**ACTIVITY 1:** From the passage on measuring blood constituents, quote the part that opens with the words containing "Previous devices for" and closes with "earlobe or finger.".
**ACTIVITY 2:**
Answer these questions from the passage on measuring blood constituents:
(a) What does home glucose testing use to obtain the sample?
(b) Through which parts of a patient's body may radiation be passed to measure a blood constituent?
(c) Apart from infection, what can a patient develop when invasive techniques are used?
**ACTIVITY 3:** Continue the passage on measuring blood constituents from its last sentence.
====== EXCERPT
Invasive techniques of measuring blood constituents are in common usage. These techniques are painful, potentially dangerous and expensive to operate. The normal procedure is to obtain a blood sample from a vein and this sample is then tested in a medical laboratory, using a number of chemical procedures to measure each constituent separately. Alternatively, home glucose testing uses a finger puncture that is spotted onto an enzyme-based semi-permeable membrane test strip and is allowed to react for a certain length of time, with insulin administration then based upon either a visual color comparison with a standard color chart or by means of a more accurate and unambiguous spectroscopic technique (for example by measurement and comparison of reflectance at several wavelengths). There is a risk of infection and sometimes a patient can develop a rash when these invasive techniques are used.
Previous devices for non-invasively monitoring concentrations of blood constituents of a patient are also known. These devices are used to externally measure either the concentration of the constituent in gases emitted by the body; the concentration contained in perspiration; or the concentration contained in body fluids such as tears, saliva, or urine samples; or, alternatively, the blood constituent is measured using radiation passed through a part of the patient's body such as the earlobe or finger.
============
====== MATERIAL PROVIDED
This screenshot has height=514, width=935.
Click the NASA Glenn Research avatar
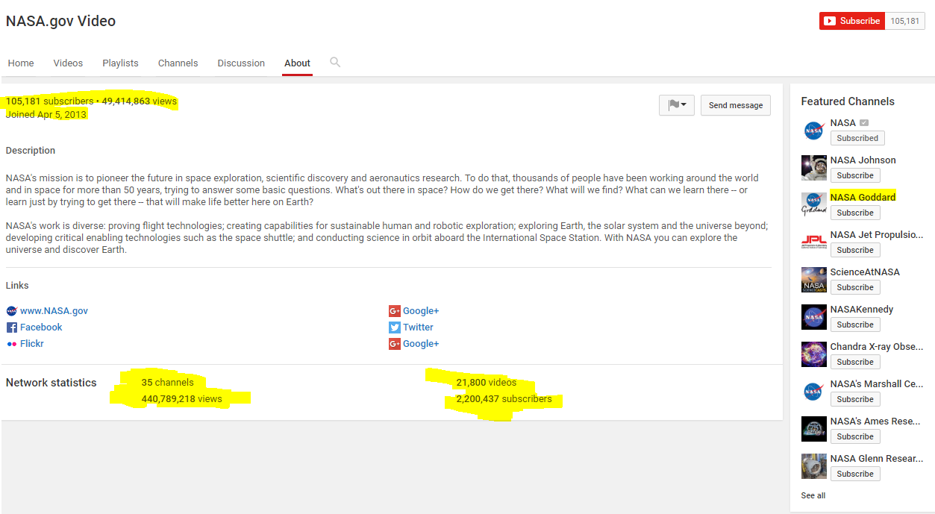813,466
============
====== MATERIAL PROVIDED
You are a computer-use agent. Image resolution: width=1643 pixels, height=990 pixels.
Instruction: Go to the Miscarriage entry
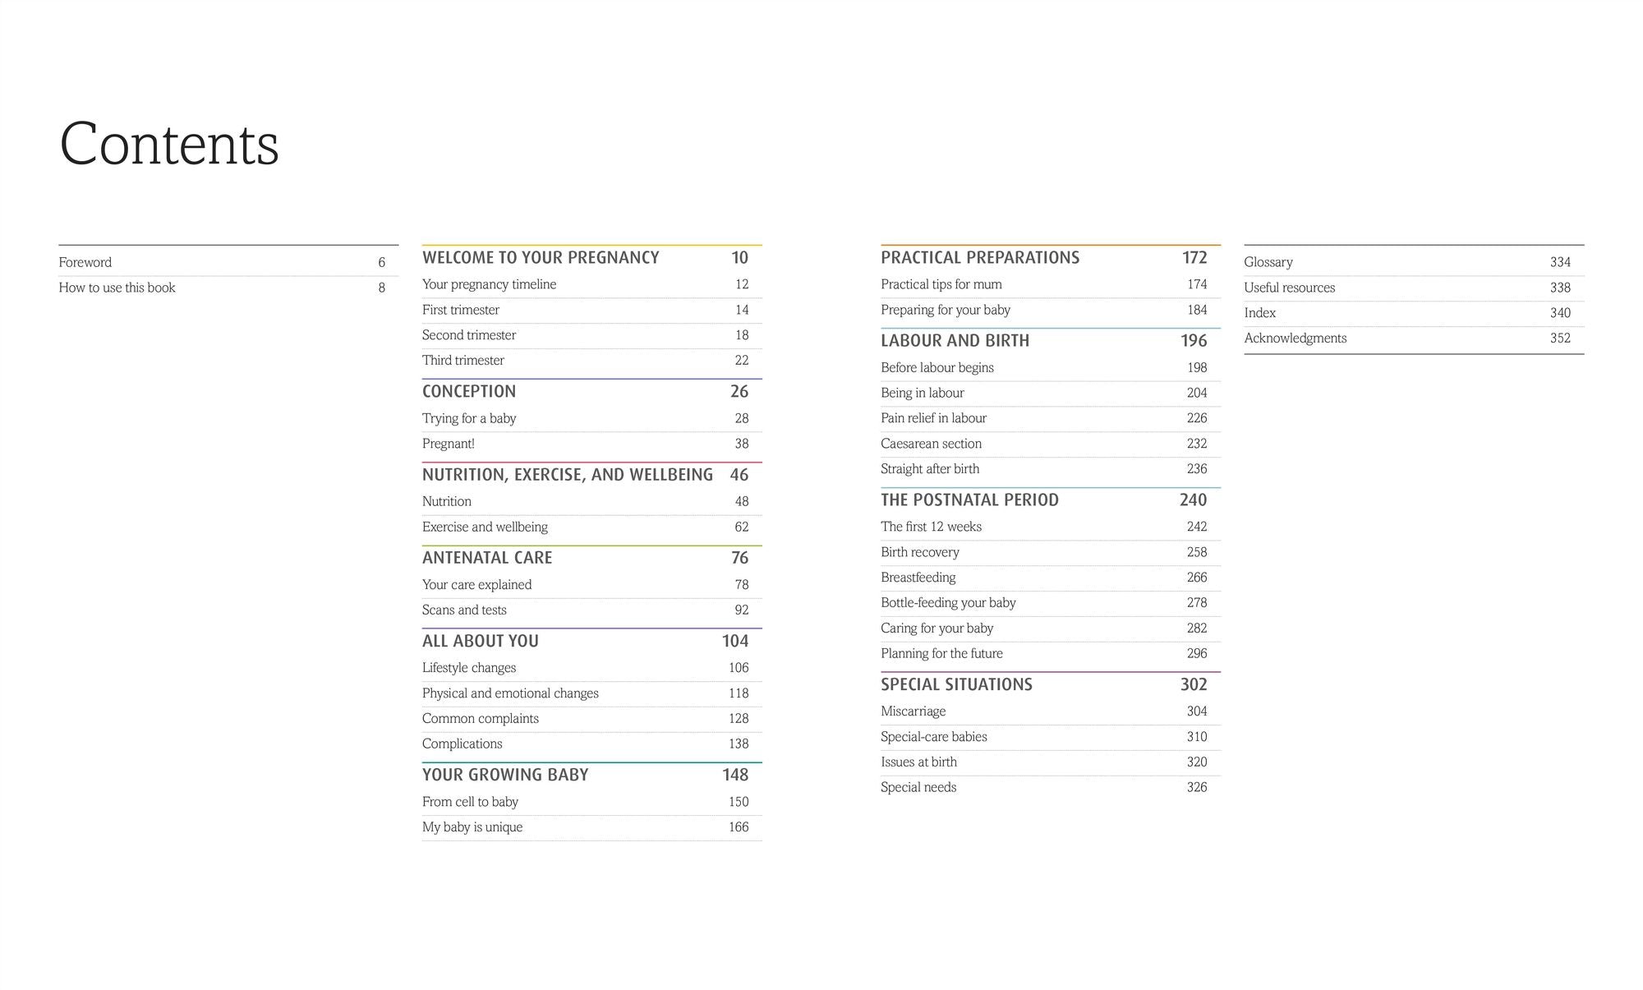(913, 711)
============
**ANSWER 1:**
Previous devices for non-invasively monitoring concentrations of blood constituents of a patient are also known. These devices are used to externally measure either the concentration of the constituent in gases emitted by the body; the concentration contained in perspiration; or the concentration contained in body fluids such as tears, saliva, or urine samples; or, alternatively, the blood constituent is measured using radiation passed through a part of the patient's body such as the earlobe or finger.

**ANSWER 2:**
(a) A finger puncture.
(b) The earlobe or finger.
(c) A rash.

**ANSWER 3:**
A recently developed and patented non-invasive method and device is described in U.S. Pat. No. 5,361,758. '758 discloses a non-invasive method and device for monitoring the concentration levels of one particular constituent or, alternatively, of measuring the concentration level of several different constituents simultaneously, the method and device producing results in a short time period that are highly accurate and compare favorably to invasive techniques.
Specifically, the non-invasive device and method disclosed in '758 measures concentration levels of blood and tissue constituents in a living subject such as a human or animal utilizing a polychromatic light source that emits light over a broad spectrum of wavelengths in the near infrared range. The light is passed through, or reflected from, a part of the subject such as a finger, ear lobe or other part of the body. That light is then separated into its various components by means of a grating or prism, and the near infrared band is focussed onto a linear array detector. A microprocessor uses the output of the array detector to measure the transported light (scattered light and possibly transmitted light), calculate the equivalent absorbance, and calculate the second derivative of the equivalent absorbance. A calibration equation is used for each constituent to be monitored to convert the second derivative measurements to a concentration level for that constituent. The device can be used to determine levels of various blood and tissue constituents, including glucose, cholesterol, alcohol, blood gases and various ions.
A finger receptor for use with a non-invasive monitoring device such as the one described '758 is disclosed in U.S. Pat. No. 5,429,128. The finger receptor disclosed in '128 has a channel for receiving a finger of a user. The channel has a light entrance and a light exit so that light can be passed from a light source through a finger located in the channel in a direction generally normal to the finger. Extraneous light is excluded and the finger is held in position by a spring-mounted roller. The receptor has sensing means to determine when a finger has been properly positioned in the channel.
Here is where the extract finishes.